Wash the duck up

OK. We’re still not supposed to have baths in Cape Town and many people have seen that as a bad thing, but given this new research from Swiss and American researchers, maybe it’s not so unwelcome after all.

How could we ever have expected that something which is dark, constantly moist and regularly warmed to somewhere around body temperature could be a place that bacteria and other nasty bugs might like to live?

It’s almost like that old research from Swiss and American researchers from a few years ago which suggested that His Holiness the Supreme Pontiff, Bishop of Rome and apostolic successor to Saint Peter… might be Catholic.

Who knew?

They also did something about bears… I think that one might have been disproved though.

Swiss and American researchers counted the microbes swimming inside the toys and say the murky liquid released when ducks were squeezed contained “potentially pathogenic bacteria” in four out of the five toys studied.

The bacteria found included Legionella and Pseudomonas aeruginosa, a bacterium that is “often implicated in hospital-acquired infections.”

Well, at least it’s not penguicidal avian flu.
Still, not great, but really not very surprising either. Create near perfect conditions for microbes to thrive and microbes will thrive.

Lots of them:

They turned up a strikingly high volume – up to 75 million cells per square centimetre – and variety of bacteria and fungus in the ducks.

As a microbiologist, I’m used to seeing big numbers when it comes to the number of cells in any given place, so yes, that’s a big number, but microbes like to grow in big numbers.

Still, multiply it up for the internal area of this big boy…

…and you’ve got enough bacteria to wipe out the entire planet several times over. Perhaps that’s Florentijn Hofman‘s secret plan.
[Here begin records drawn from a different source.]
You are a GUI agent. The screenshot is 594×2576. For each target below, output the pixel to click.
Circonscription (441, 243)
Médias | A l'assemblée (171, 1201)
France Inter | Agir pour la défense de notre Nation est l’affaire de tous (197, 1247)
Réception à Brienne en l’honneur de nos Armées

Anyway, if you’re a parent and you have concerns (or even if you’re not a parent and you have concerns), you have a few options:

Ditch the duck.
Clean the duck.
Buy a watertight rubber duck to prevent internal growth of nasty bugs.

It’s worth noting that actual, real ducks are also watertight, and most of them aren’t full of Legionella and Pseudomonas spp. – lessons from Mother Nature, ne?

But perhaps the best way to avoid diseases transmitted by rubber ducks is not to bath with a rubber duck in the first place. Or – as I mentioned at the start of this post – not to bath at all.